Radiation is associated with tissue fibrosis and loss of elasticity of masticatory muscles, restricting normal ability to open the mouth.

Radiation compromises blood vessel flow and can lead to osteonecrosis, and decreased healing ability when tissues are traumatized.

Oral complications occur in virtually all patients receiving radiation for head and neck malignancies.

Pretreatment oral care reduces the risk and severity of oral complications, allows for prompt identification and treatment of infections, improves the likelihood that the patient will successfully complete planned cancer treatment, prevents, eliminates, or reduces pain, prevents nutritional compromise, prevents or reduces incidence of bone necrosis, improves oral health, improves quality of life, and decreases cost of care.

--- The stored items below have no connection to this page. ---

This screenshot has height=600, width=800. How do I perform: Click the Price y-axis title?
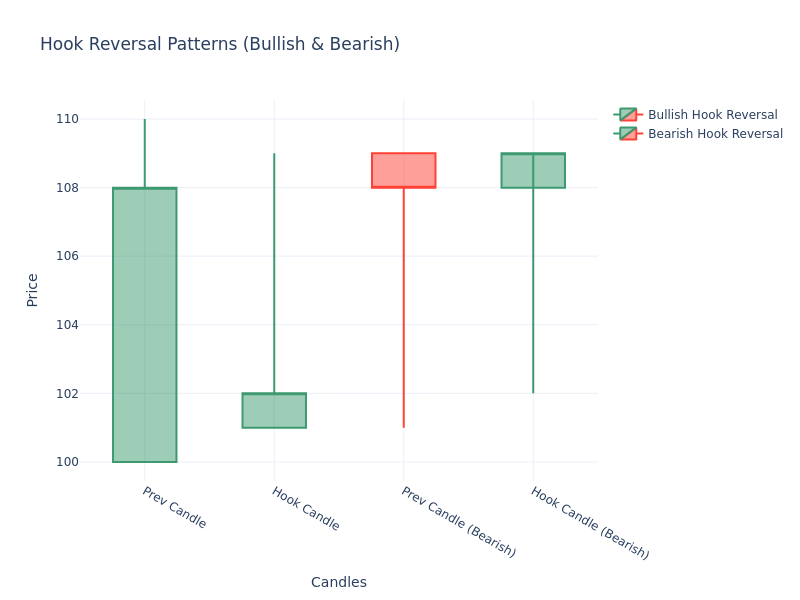[32, 289]
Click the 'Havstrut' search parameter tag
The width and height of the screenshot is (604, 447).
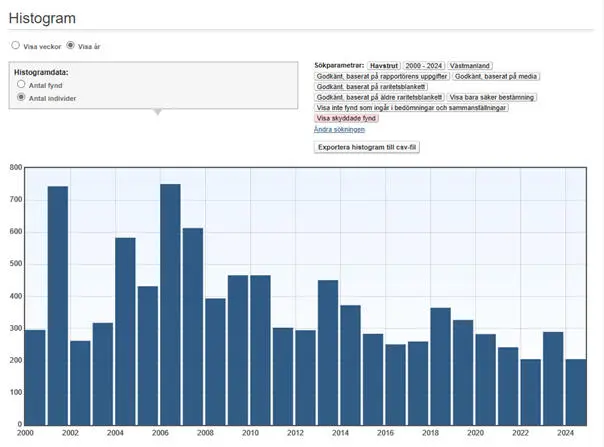383,65
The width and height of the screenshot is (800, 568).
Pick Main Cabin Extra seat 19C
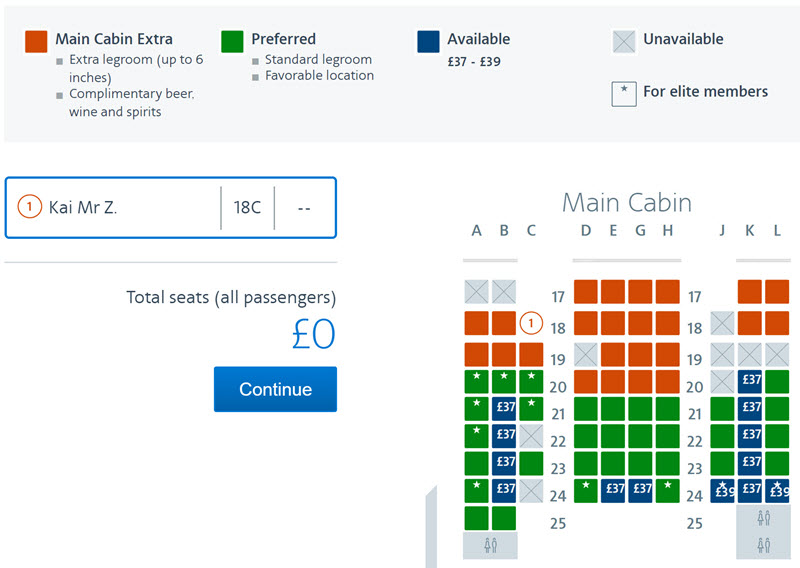click(x=531, y=354)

Oral evaluation should take place 1 month before cancer treatment starts to allow adequate time recovery from any required invasive dental procedures.

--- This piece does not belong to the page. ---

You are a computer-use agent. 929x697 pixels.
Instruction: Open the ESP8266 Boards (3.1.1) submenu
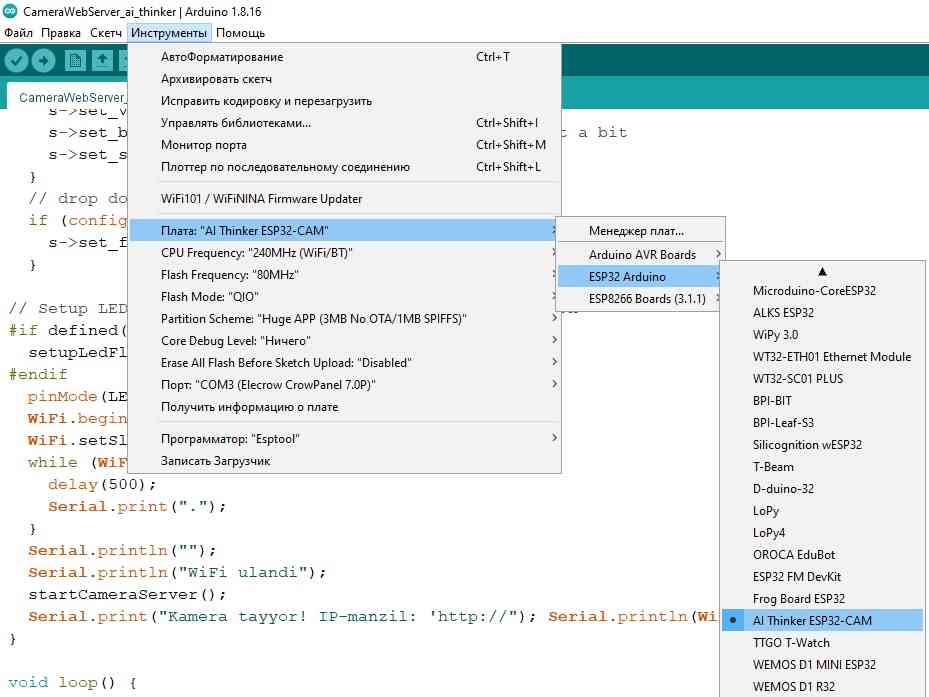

It is standard of care for patients to undergo dental evaluation prior to radiation therapy of the head and neck region to have infected teeth, teeth at high risk for infection, or teeth with a poor prognosis extracted at that time.

Pretreatment evaluation includes a thorough examination of hard and soft tissues, and radiographs to detect possible sources of infection, carious and compromised teeth, and tissue pathology.

Teeth that are nonrestorable or may pose a future problem are removed to prevent later extraction-induced osteonecrosis.

After radiation the remaining dentition must be well-maintained in order to avoid future extractions and risk of developing osteonecrosis of the jaw.

Oral surgery should be performed 2 weeks before radiation therapy and 7-10 days prior to myelosuppressive chemotherapy, to allow healing.

Patients undergoing head and neck radiation therapy should use of supplemental fluoride via gel-applicator trays.

Avoiding tobacco and alcohol can prevent or minimize oral complications.

The tongue, gums and teeth are brushed with fluoride toothpaste with each meal, and at bedtime, and daily flossing required during radiation therapy.

Rinsing the mouth with a baking soda and salt solution should be done several times a day.

Jaw muscles should be exercised three times a day to prevent stiffness from radiation.

Elective oral surgery should not be performed during the radiation treatment.

Following the completion of head and neck radiation therapy and acute oral complications have abated, evaluate the patient regularly for the first 6 months.

High-dose radiation treatment carries a lifelong risk of xerostomia, dental caries, and osteonecrosis.

Other complications of radiation includes possible damage to the gums and soft tissues, xerostomia, trismus, velopharyngeal inadequacy, mucositis, dysphasia, and dysguesia.

The risk of osteonecrosis, affects the mandible primarily.

Surgical procedures should be avoided, including extractions that involve irradiated bone.

If surgical procedures are required the use of antibiotics and hyperbaric oxygen therapy before and after surgery should be considered.

Children who have received radiation to craniofacial and dental structures should be monitored for abnormal growth and development.